Why would anyone oppose a simple background check for all firearms purchases? Wouldn't this make us all safer?
To understand why many of us are opposed to this measure, you need to look at how the ATF and the DOJ are handling the current background check system.
First of all, people who lie on the background check form are not even being reported to local and state law enforcement. Is it not important that the cops know as soon as possible that a convicted felon or a person subject to a domestic violence retraining order is trying to by a gun? Is it not possible - and in fact probable - that this kind of individual will then look for a gun on the back market?
In fact we know this has happened, because several years ago such a person did find a gun on the black market, and than used it to kill a sheriff's deputy. Even after this incident, ATF still does not notify local law enforcement of failed background checks - and President Obama has not ordered them to do so. One has to wonder why he has not done so.
Second, criminals who attempt to by firearms at dealers and are prevented from doing so are nearly certain to never be prosecuted for doing so.
In case you are not familiar with the process, every person who attempts to buy a firearm must fill out ATF Form 4473. On that form are listed all of the reasons a person may be legally ineligible to own a firearm. The applicant must swear, under penalty of perjury, that each of them does not apply. The applicant must present ID, it is in their handwriting and their prints are all over the form. One would think that prosecution would be a slam dunk.
According to a study of Instant Checks done in 2005, of 8.3 Million checks done in that year, 66,700 were rejected. Of these, 46% were rejected for felony convictions or current charges, 15% were for convictions for domestic violence or a current restraining order, and the rest were for other reasons such as mental health commitments.

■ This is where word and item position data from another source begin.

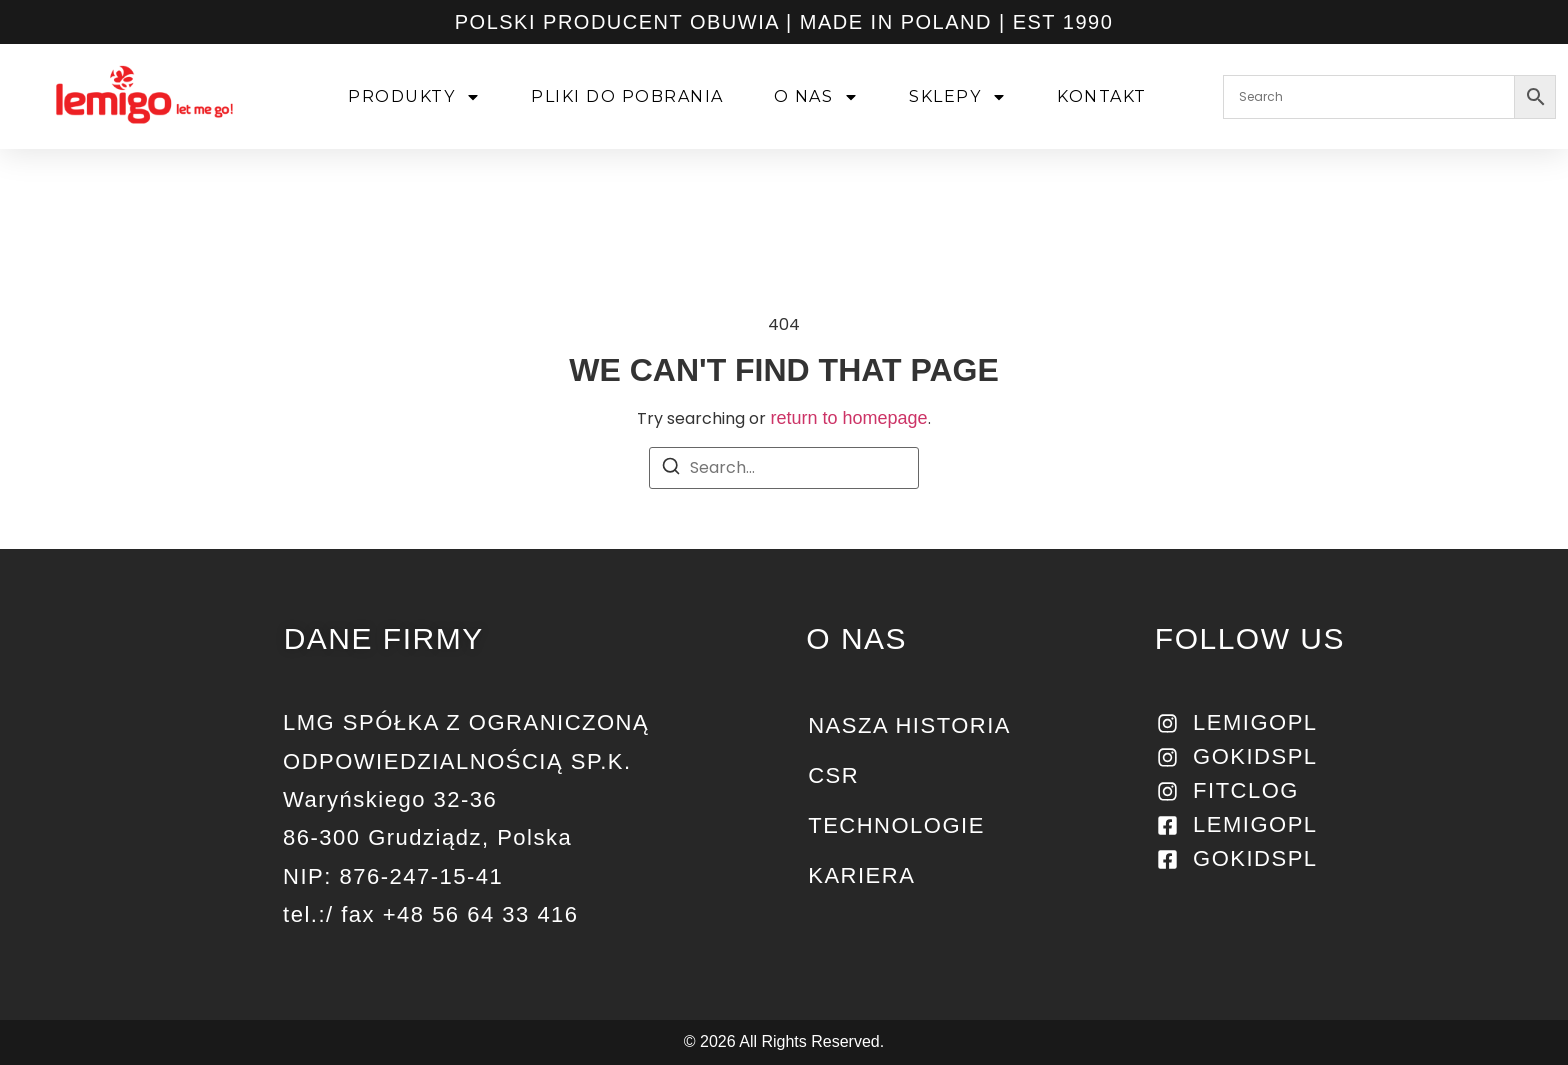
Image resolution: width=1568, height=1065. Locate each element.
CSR (833, 775)
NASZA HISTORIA (909, 725)
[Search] (671, 469)
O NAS (818, 97)
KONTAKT (1104, 96)
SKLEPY (960, 97)
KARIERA (861, 875)
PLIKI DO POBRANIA (629, 96)
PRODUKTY (416, 97)
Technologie (896, 825)
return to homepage (848, 418)
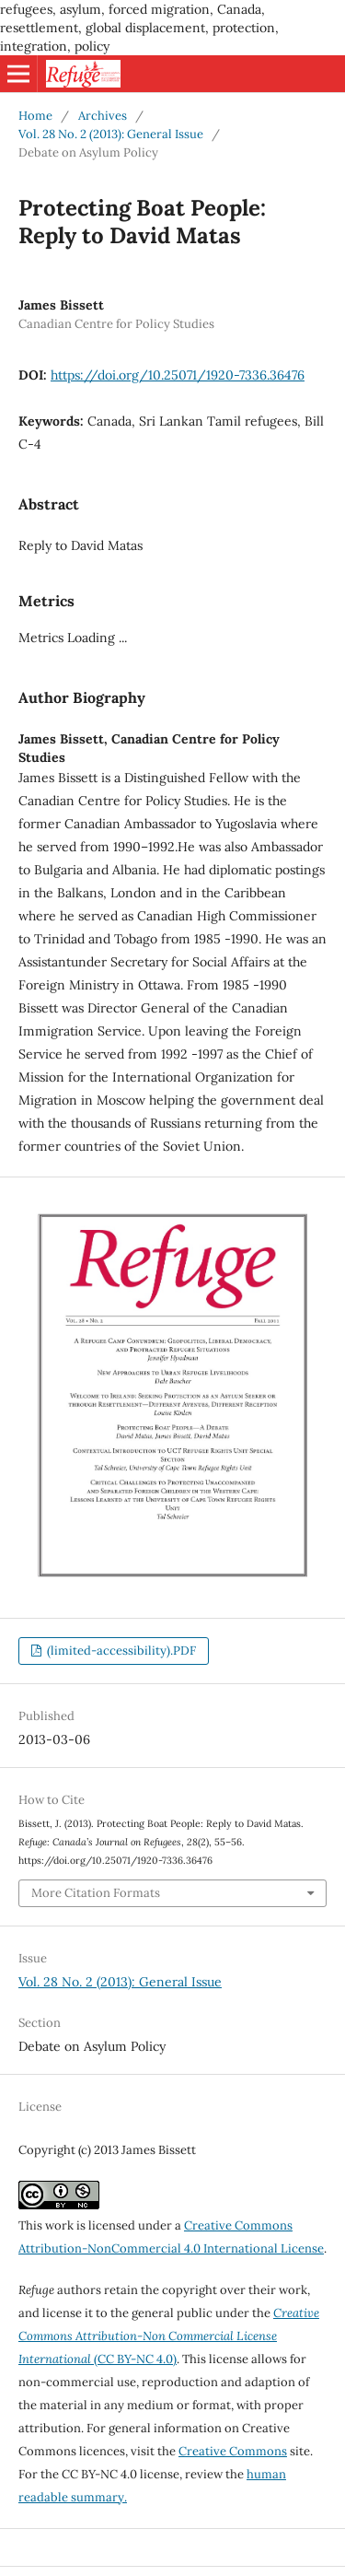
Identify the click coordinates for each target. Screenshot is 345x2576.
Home (35, 115)
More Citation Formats (95, 1893)
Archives (102, 115)
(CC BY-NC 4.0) (168, 2336)
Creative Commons (232, 2451)
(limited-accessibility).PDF (120, 1650)
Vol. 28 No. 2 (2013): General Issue (110, 134)
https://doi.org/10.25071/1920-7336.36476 (178, 375)
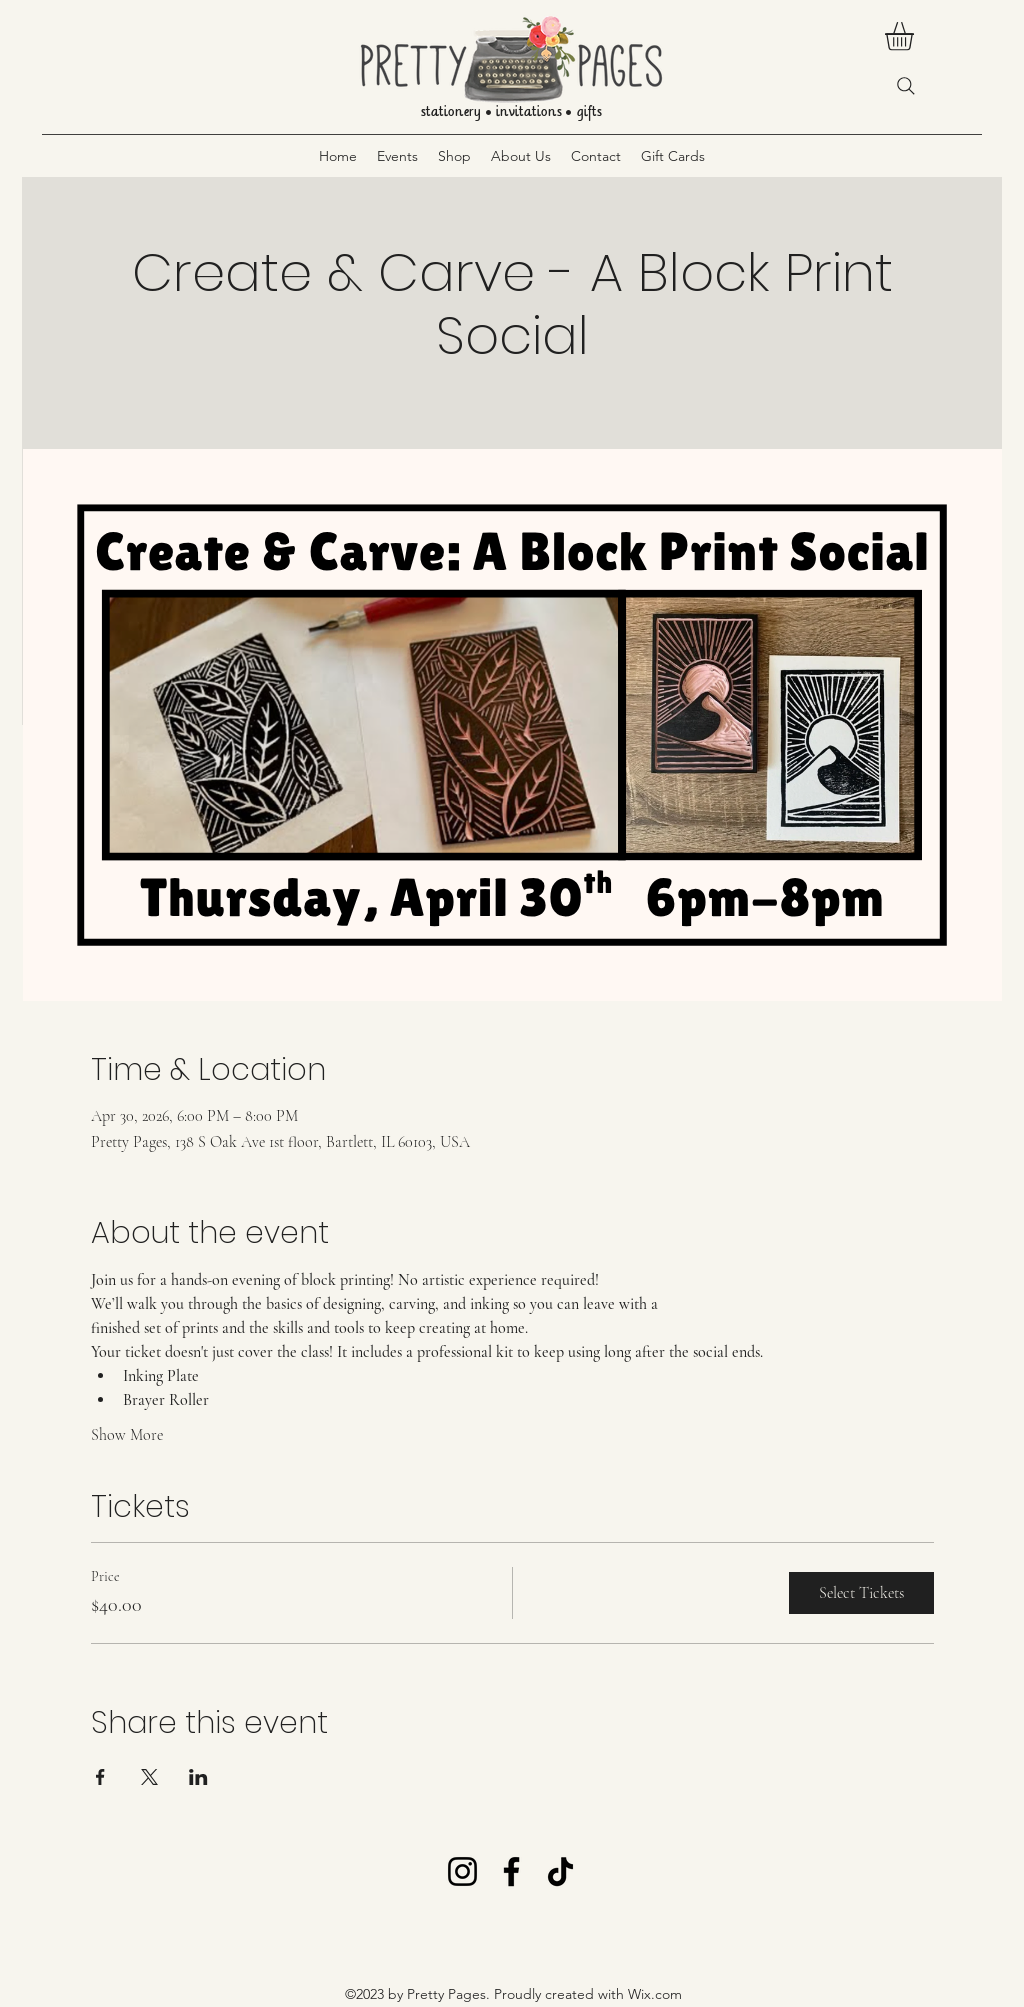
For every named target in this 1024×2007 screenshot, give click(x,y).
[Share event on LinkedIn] (198, 1777)
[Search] (906, 86)
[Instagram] (462, 1871)
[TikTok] (560, 1871)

So, of 66,700 rejections, 61% - or about 41,000 - were attempts by criminals or people at risk of committing domestic violence who flat out lied on the form - which is a felony. How many were even referred to the Department of Justice for prosecution? Answer: 135, or .33%. There is no indication that this situation has changed
So a criminal risks no more than a 1 in 300 chance of being prosecuted if they try to illegally buy a gun from a licensed dealer. Why not try? Maybe you can slip through.
There is absolutely no indication that things are any better today.
So, the current instant check system may be preventing some criminals from buying guns at a dealer but it is not being used to prevent crimes by arresting and prosecuting criminals who attempt to buy firearms. There seems to be zero concern that these people will simply turn to the black market. Why not?
Why in the world should we expand a background check system that is clearly broken? Shouldn't we demand that it first be fixed before it is expanded?